Ben presto si creò un mercato secondario di questi contratti e iniziò la speculazione: dato che la consegna fisica dei tulipani avveniva dopo mesi, i fioristi e commercianti si sentirono liberi di iniziare a vendere e a comprare questi contratti già stipulati. Si crearono quindi lunghe catene di impegni di cui si faticava persino a capire l’origine. Gli acquisti di questi contratti avvenivano solo in termini speculativi per poter lucrare sui costanti aumenti dei prezzi: le aspettative di continui guadagni continuarono a “drogare” il mercato, i prezzi crescevano senza interruzione e ben presto iniziarono a essere totalmente sconnessi dalla realtà.
Si arrivò addirittura a vendere immobili per poter acquistare i diritti sui bulbi più grandi e pregiati, come racconta in una famosa scena anche Gordon Gekko, lo spregiudicato operatore finanziario interpretato da Michael Douglas nel film Wall Street – Il denaro non dorme mai.
La bolla dei tulipani ebbe il suo culmine il 5 febbraio 1637: durante un’asta nella cittadina olandese di Alkmaar centinaia di lotti di bulbi furono venduti per 90 mila fiorini (l’equivalente di circa 5 milioni di euro, secondo una ricostruzione della Consob, l’organo italiano di vigilanza dei mercati finanziari). In media ciascun bulbo fu venduto a un prezzo pari al reddito di oltre un anno e mezzo di un muratore dell’epoca.
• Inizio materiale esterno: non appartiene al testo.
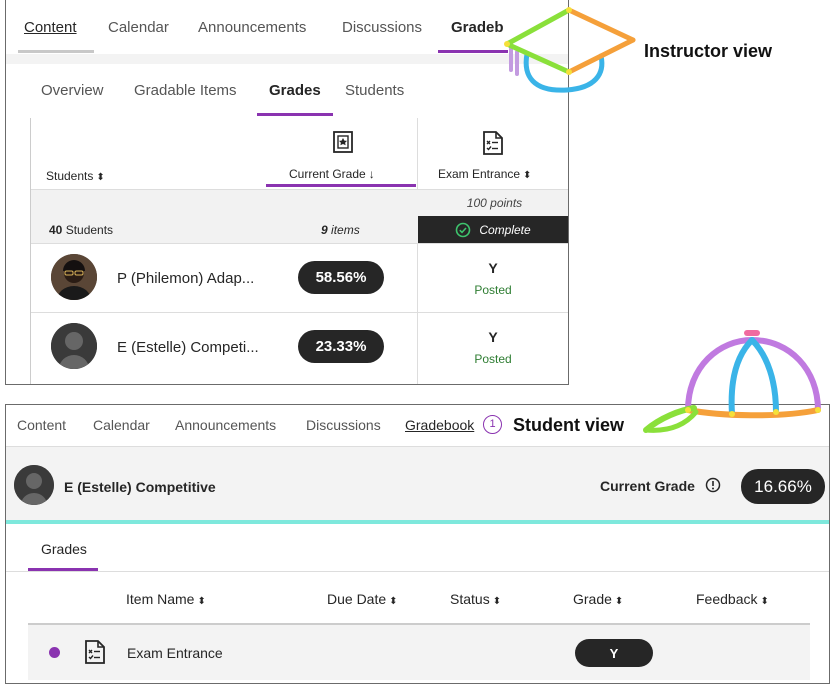 This screenshot has width=835, height=688. I want to click on item-name: Exam Entrance, so click(175, 653).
Dopo quel giorno la bolla si sgonfiò. Come nel caso della maggior parte delle bolle speculative, bastò relativamente poco perché gli investitori si rendessero conto dell’insensatezza dei prezzi dei tulipani: ad Haarlem – una cittadina olandese poco fuori Amsterdam – un’asta di bulbi andò deserta e da quel momento gli investitori iniziarono a vendere spinti dal panico che il mercato crollasse e dal timore di perdere i soldi che avevano investito.
Il mercato dei tulipani effettivamente crollò del tutto: chi aveva acquistato i bulbi attraverso i contratti si ritrovò vincolato a pagarli una cifra molto più elevata dei valori reali del momento; ne trassero vantaggio i contadini che li avevano piantati, che fecero profitti molto alti con dei bulbi che ormai non valevano quasi più nulla.
A prescindere dall’oggetto, ciò che accumuna le bolle speculative è l’irrazionalità del comportamento degli operatori, che pur di guadagnare si illudono che il prezzo di un bene o un servizio continuerà a crescere all’infinito, fino a raggiungere un livello totalmente ingiustificato. A questa fase, poi, segue sempre il panico tra gli investitori, che si rendono improvvisamente conto che le quotazioni sono troppo alte, come quasi se si risvegliassero da un sogno.